Safe, Stable and Nurturing Relationships among children suspected of experiencing maltreatment
Principal Investigator: Shakira F Suglia, Assistant Professor, Mailman School of Public Health Department of Epidemiology
Its been widely documented that children who experience maltreatment and neglect are more likely to experience numerous health problems. The National Center for Injury Prevention and Control (NCIPC) has identified, safe, stable and nurturing relationships (SSNR) between caregivers and children as a foundation for the prevention and reduction of child maltreatment and its consequences and has set the study of SSNRs as a research priority. We propose to examine the prevalence and correlates of SSNR behaviors among children referred to the Manhattan Child Advocacy Center at Columbia University for suspicion of child maltreatment. Thus addressing the NCIPC research priority of understanding how SSNRs can prevent and mitigate the effects of child maltreatment.
Incidence and risk factors for injuries among firefighters at the Fire Department of New York (FDNY)

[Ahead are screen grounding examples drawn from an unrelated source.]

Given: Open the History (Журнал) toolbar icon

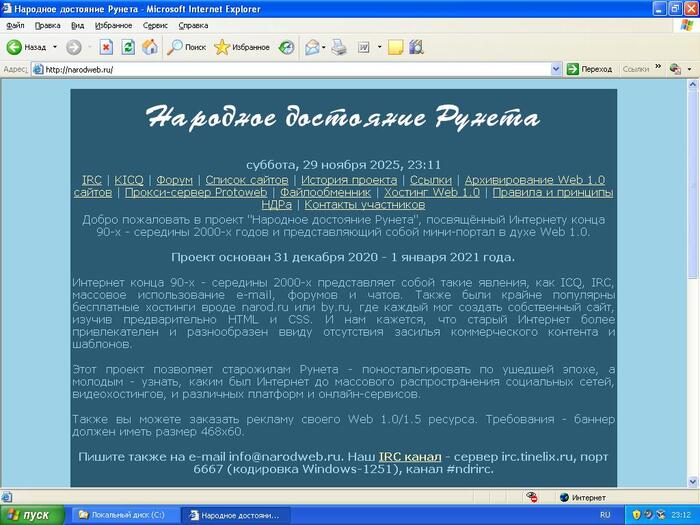Looking at the screenshot, I should pyautogui.click(x=287, y=47).
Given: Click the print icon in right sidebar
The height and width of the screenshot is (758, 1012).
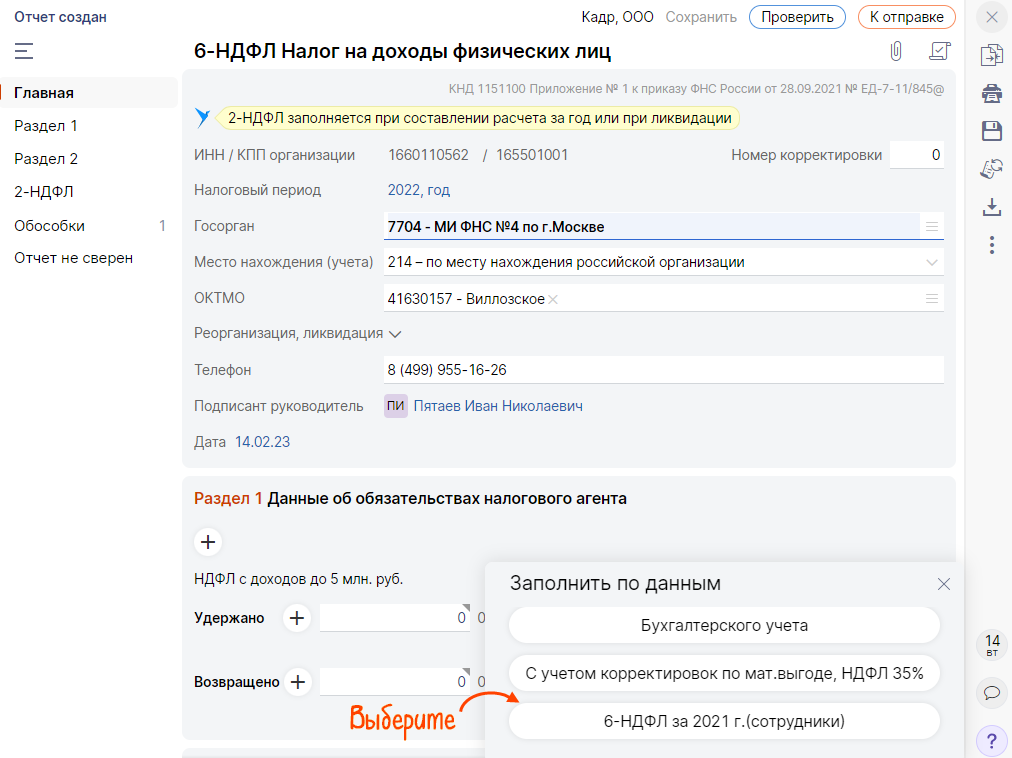Looking at the screenshot, I should click(991, 93).
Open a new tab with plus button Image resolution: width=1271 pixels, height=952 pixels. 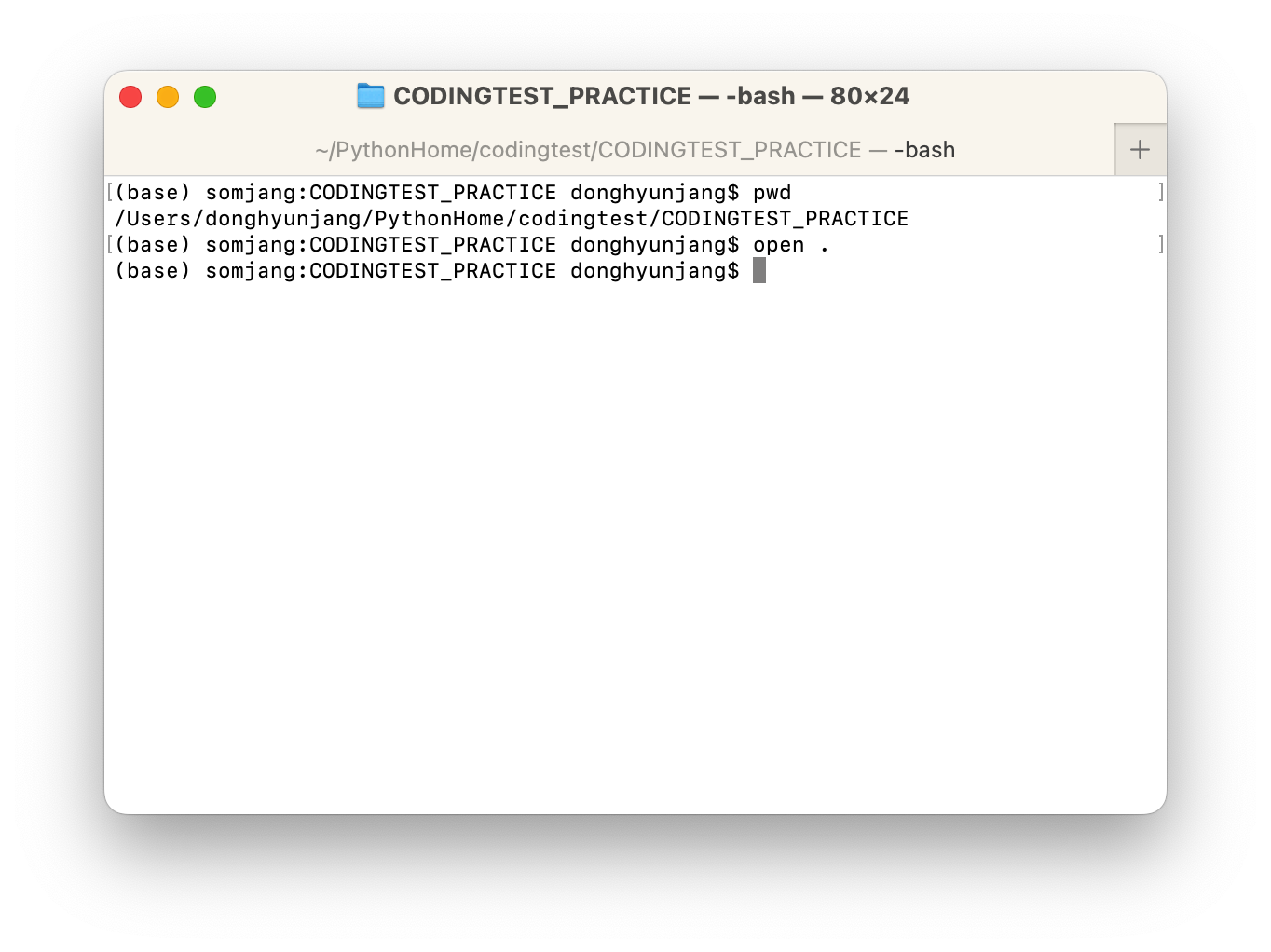(x=1140, y=150)
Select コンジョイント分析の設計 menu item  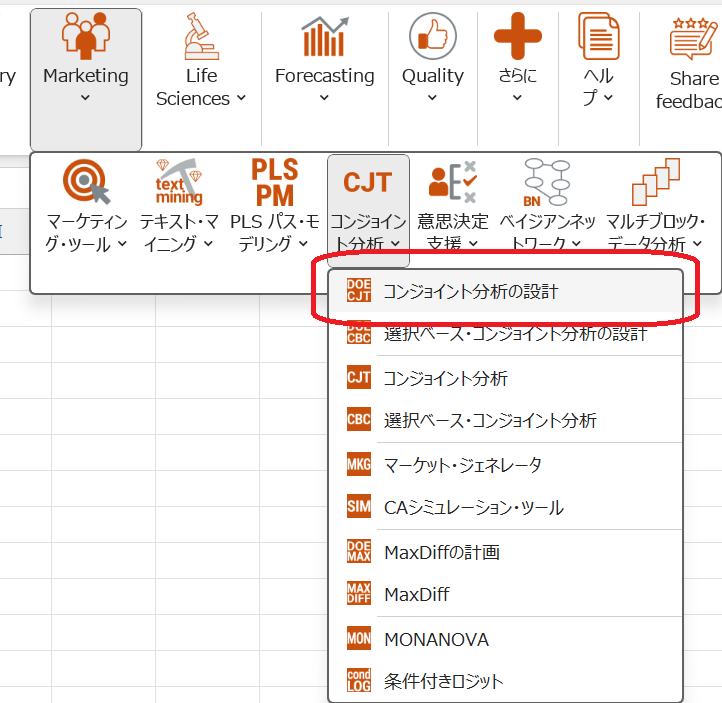pyautogui.click(x=470, y=292)
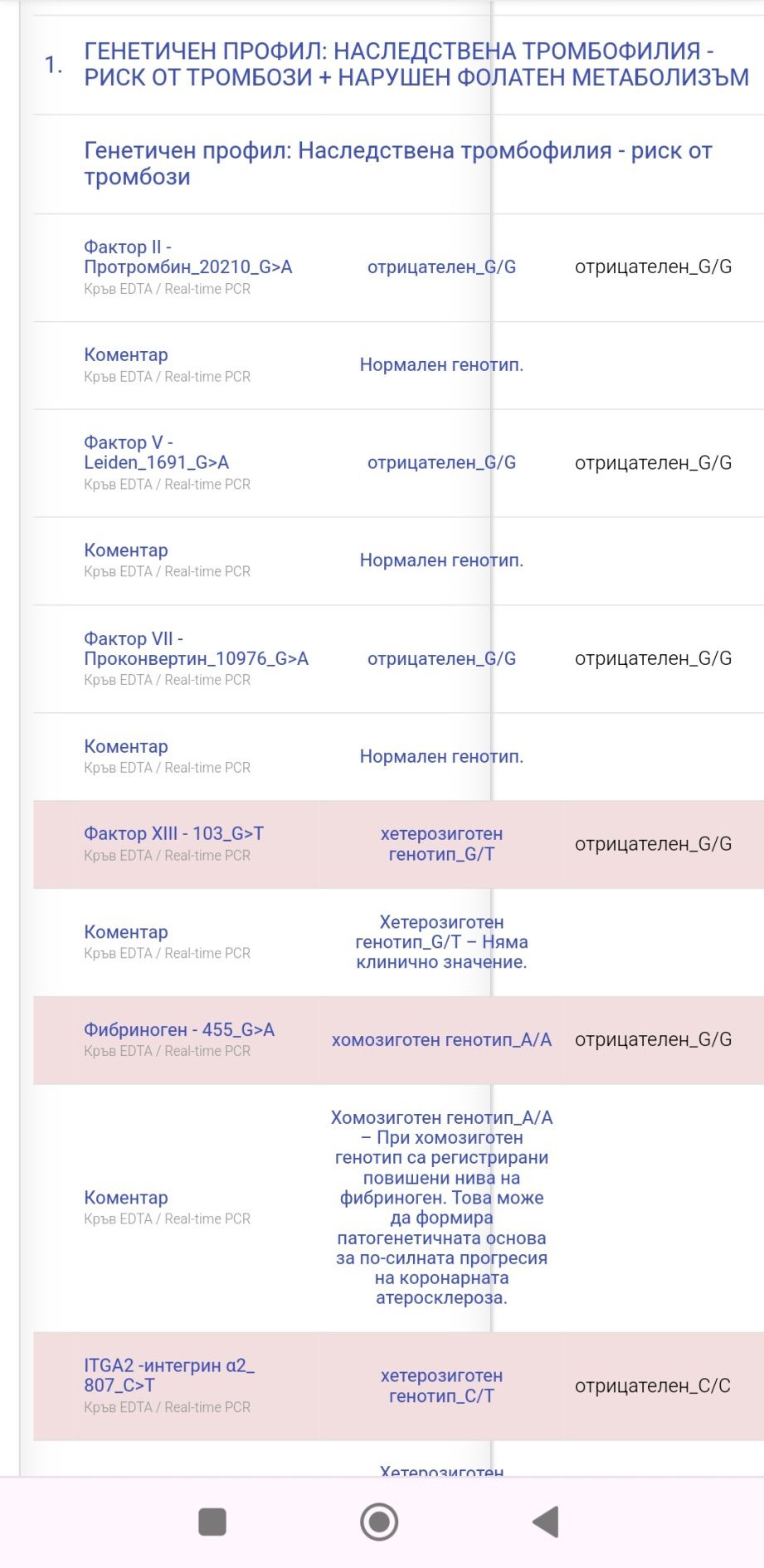The image size is (764, 1568).
Task: Tap Фактор VII Проконвертин_10976_G>A test name
Action: click(x=196, y=649)
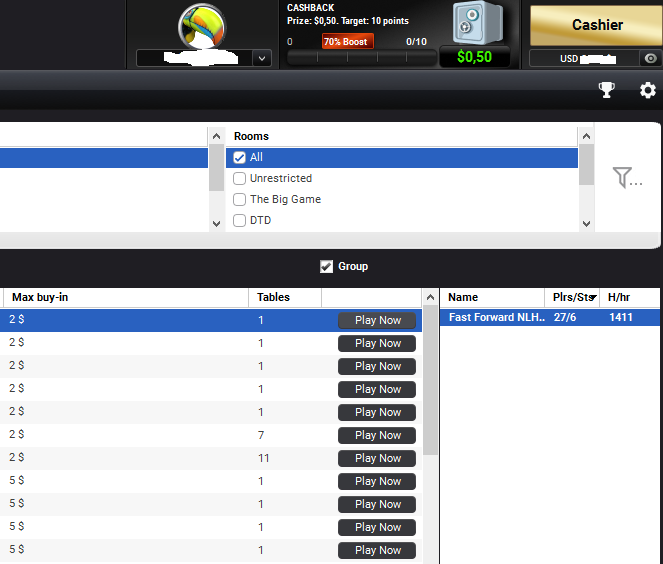Click the player avatar image
This screenshot has height=564, width=663.
click(202, 25)
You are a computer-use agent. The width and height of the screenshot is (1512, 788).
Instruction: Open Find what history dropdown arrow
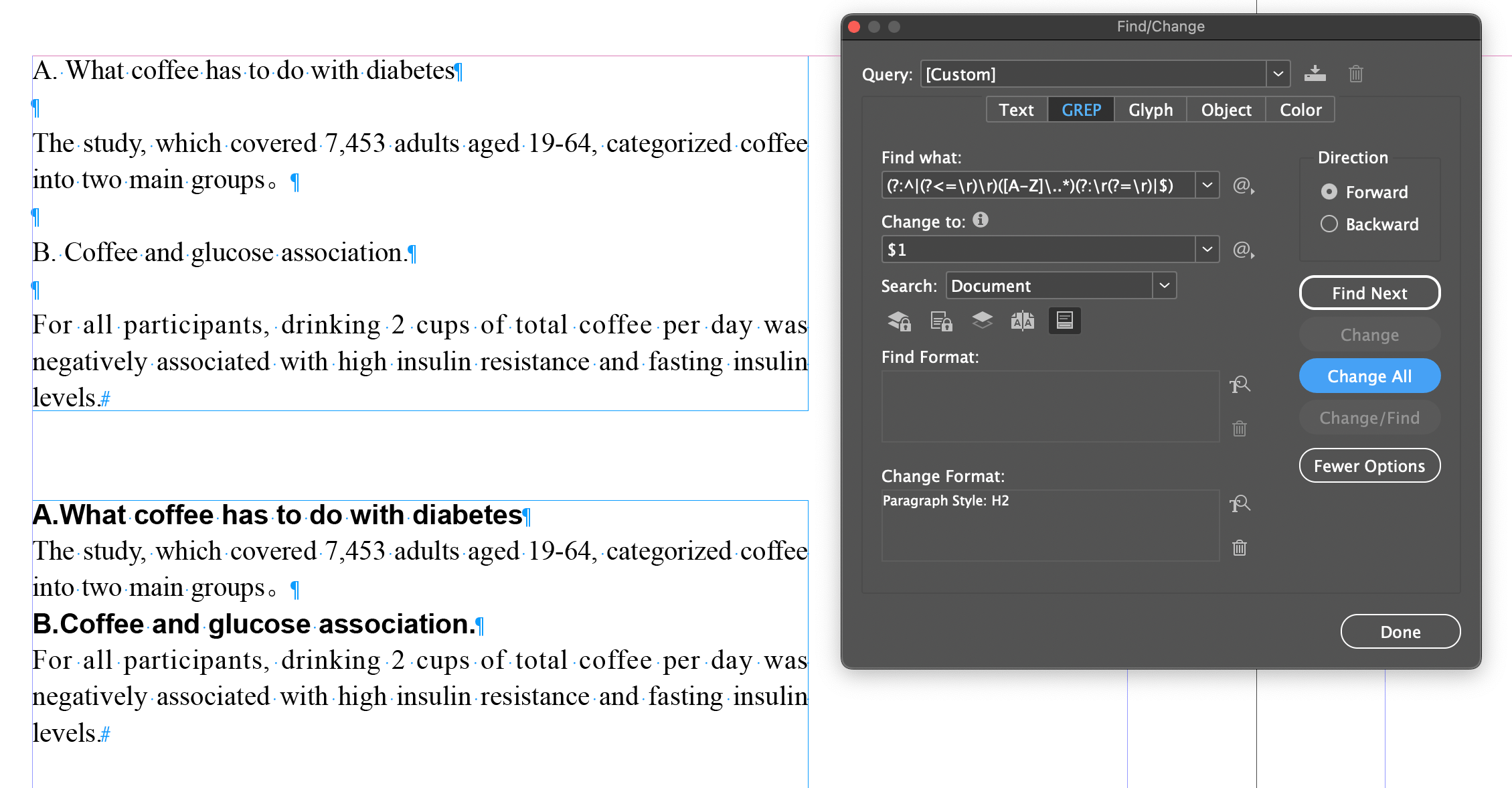(1207, 185)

Principal Investigator: Denis Nash, Professor, City University of New York Hunter College School of Public Health
There are approximately 10,000 active firefighters at the Fire Department of New York (FDNY). In 2011, FDNY firefighters responded to roughly 400,000 fires. The overarching objective of this project is to characterize the incidence of and risk factors for severe work-related burn, smoke inhalation, and musculoskeletal injuries through a retrospective cohort analysis of injuries during the last decade, which excludes injuries related to the World Trade Center disaster. Since FDNY is an urban fire department well respected throughout the fire service due to its high call volume, these results should be generalized to other fire departments in urban settings. This project will be carried out by a team of investigators from FDNY, Montefiore Medical Center, the CUNY School of Public Health, and Columbia University’s Mailman School of Public Health.